Regarding Docker - I’m running the Linux based container in Docker on Windows 10. So I believe it runs in a VM anyway.

1 Like

Aside from setting DOTNET_GCHeapHardLimit , can you also compare the values of /proc/sys/vm/overcommit_memory inside docker and fly.io?

1 Like

checked it last night, 0 in both docker and fly

1 Like

This is probably crashing because our VMs don’t include swap. The out of memory error is showing the process using more RAM than is available.

The weird part is, the .NET runtime throws OutOfMemory exception (as expected) when the .NET app is ran on their local docker installation; whereas on Fly, the app instead ends up being killed by the Kernel. That is, the .NET runtime acts as if it is oblivious to the amount of RAM available inside a Fly VM (which is strange).

Yeah, I believe the process is using more ram than the .NET runtime indicates, and probably going into swap on Docker.

The OOM error shows a lot more RAM in use than the .NET tracking does:

Killed process 515 (dotnet) ... anon-rss:202216kB

vs

Allocating next 10Mb, i = 20 (total: 200Mb)
1 Like

nah this is just the iteration * 10 result, meaning how much I’m allocating in a loop. The private memory size is reported in a line above and it is indeed higher than expected:

2022-08-30T16:10:52.502 app[79e9d943] fra [info] ENV: 79 MB/221 MB. PrivateMemorySize 252 MB

Anyway this is somewhat aligned with the memory usage reported by the oom killer.
I can see now in the logs the env memory usage is not refreshed frequently enough; will try to improve it and post updated logs.

Goals:
A - In the forum thread on .NET memory use in Docker and Fly, what value did /proc/sys/vm/overcommit_memory have in each environment?
B - Carry on the forum thread on .NET memory use in Docker and Fly from its last post, adding the next reply.

(Click-target data)
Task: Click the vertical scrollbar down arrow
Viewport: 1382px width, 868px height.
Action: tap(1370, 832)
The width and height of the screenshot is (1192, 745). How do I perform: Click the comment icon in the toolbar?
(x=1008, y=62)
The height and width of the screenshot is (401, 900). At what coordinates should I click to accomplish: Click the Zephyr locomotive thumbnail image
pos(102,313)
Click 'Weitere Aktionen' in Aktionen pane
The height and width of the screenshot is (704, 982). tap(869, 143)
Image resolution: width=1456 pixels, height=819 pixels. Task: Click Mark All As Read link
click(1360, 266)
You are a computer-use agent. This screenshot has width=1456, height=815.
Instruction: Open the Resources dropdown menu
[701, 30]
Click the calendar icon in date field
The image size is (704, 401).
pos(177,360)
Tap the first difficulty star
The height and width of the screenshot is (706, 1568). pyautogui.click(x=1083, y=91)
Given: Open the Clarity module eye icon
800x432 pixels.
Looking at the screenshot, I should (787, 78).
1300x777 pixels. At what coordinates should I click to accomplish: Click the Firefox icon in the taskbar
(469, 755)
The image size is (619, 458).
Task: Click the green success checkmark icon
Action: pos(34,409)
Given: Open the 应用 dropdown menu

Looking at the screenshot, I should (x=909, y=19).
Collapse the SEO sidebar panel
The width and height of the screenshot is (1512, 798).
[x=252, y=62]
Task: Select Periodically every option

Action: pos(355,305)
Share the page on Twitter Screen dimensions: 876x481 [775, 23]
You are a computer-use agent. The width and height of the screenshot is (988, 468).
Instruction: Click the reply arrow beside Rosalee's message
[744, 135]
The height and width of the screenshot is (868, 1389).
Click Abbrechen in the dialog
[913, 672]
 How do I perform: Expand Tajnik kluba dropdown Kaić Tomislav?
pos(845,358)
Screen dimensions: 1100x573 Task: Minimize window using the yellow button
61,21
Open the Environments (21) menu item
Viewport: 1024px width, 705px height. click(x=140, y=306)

Answers per task:
A - It was 0 in both Docker and Fly.

B -
Docker and swap is an interesting point, I missed it in my docker-compose. However I tried it again now limiting swap to 0 (set both mem_limit and memswap_limit to the same value of 192m) and still get the System.OutOfMemoryException (let’s agree on calling it a graceful fail. Still better than getting killed by the OOM killer). I also adjusted the app to report more current environment memory available (it was not being updated in the loop, happened randomly at garbage collection).
Also added logging the /proc/swapon content.

This is my docker-compose:

services:
  memintense:
    build: .    
    mem_limit: 192m
    memswap_limit: 192m 

and the output from local docker; again - dies gracefully.

memintense_1  | Allocating next 10Mb, i = 14 (total: 140Mb)
memintense_1  | ENV: 145 MB/144 MB. PrivateMemorySize 207 MB
memintense_1  | SWAP: Filename                          Type            Size            Used            Priority
memintense_1  | /swap/file                              file            4194304         0               -2
memintense_1  |
memintense_1  | Allocating next 10Mb, i = 15 (total: 150Mb)
memintense_1  | Okay, got OutOfMemoryException!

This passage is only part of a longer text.